## PASSAGE GIVEN
========
Friday, June 30, 2017

Generations: How a young millennial journalist makes (and gets) her news (part 1 of 2)

Marissa Gamache will be starting her senior year of college this autumn, spending part of it studying in Ireland at Maynooth University before graduating from Bethel University in Minnesota. She is completing a double major in journalism and international relations, and this summer, is interning as a reporter on the government team at Transport Topics in Arlington, Va. where I am a business reporter. I wanted to discuss with Marissa how her generation of reporters sees journalism these days, where it's going, and how she fights the allure of getting all her news from Facebook.
Marissa, when you think of previous generations of journalists, what words come to mind?
I think of the 6 p.m. nightly news and my parents.
Are they journalists?
No. I think of old journalism, Watergate, Edward R. Murrow, and Bob Costas.
Thank you. So, how do you feel your generation is changing the way journalism is done?
I think we're on a minute-to-minute basis. I think we are expecting fast, but not as accurate, journalism. We are expecting information to be constantly updated, constantly gone back to. I think we just expect platforms to be different - Facebook, Twitter, even Instagram - getting all of our news through those mediums first, and then going to websites before even going to print, and print is always the last for us, but Facebook is the first.
========
## DATASET CONTENT

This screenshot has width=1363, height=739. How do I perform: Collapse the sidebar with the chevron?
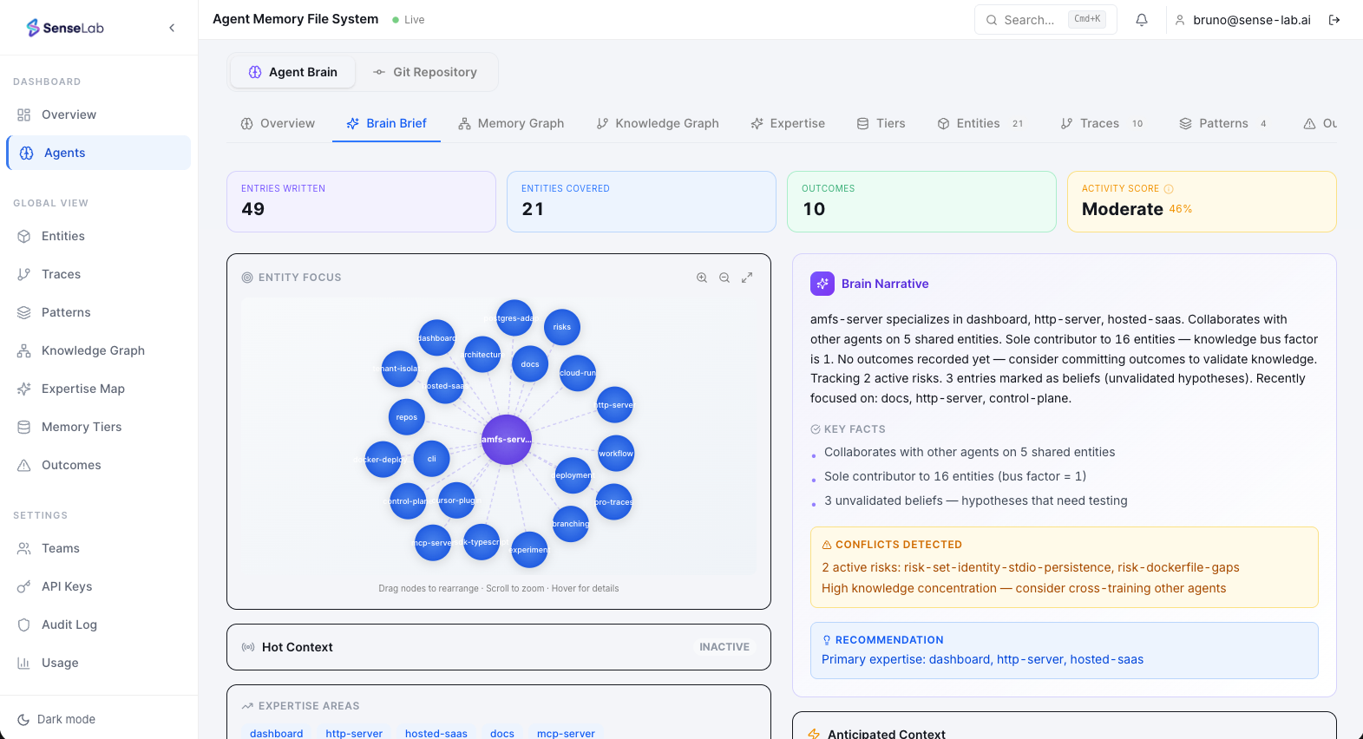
========
## EXERCISE REQUIREMENTS
1. From the journalism interview above, reproduce the passage that opens with the words "Marissa Gamache will" and ends with the words "and Bob Costas.".
2. In the journalism interview, which university will Marissa Gamache attend while studying in Ireland?

## ANSWERS
1.
Marissa Gamache will be starting her senior year of college this autumn, spending part of it studying in Ireland at Maynooth University before graduating from Bethel University in Minnesota. She is completing a double major in journalism and international relations, and this summer, is interning as a reporter on the government team at Transport Topics in Arlington, Va. where I am a business reporter. I wanted to discuss with Marissa how her generation of reporters sees journalism these days, where it's going, and how she fights the allure of getting all her news from Facebook.
Marissa, when you think of previous generations of journalists, what words come to mind?
I think of the 6 p.m. nightly news and my parents.
Are they journalists?
No. I think of old journalism, Watergate, Edward R. Murrow, and Bob Costas.

2. Maynooth University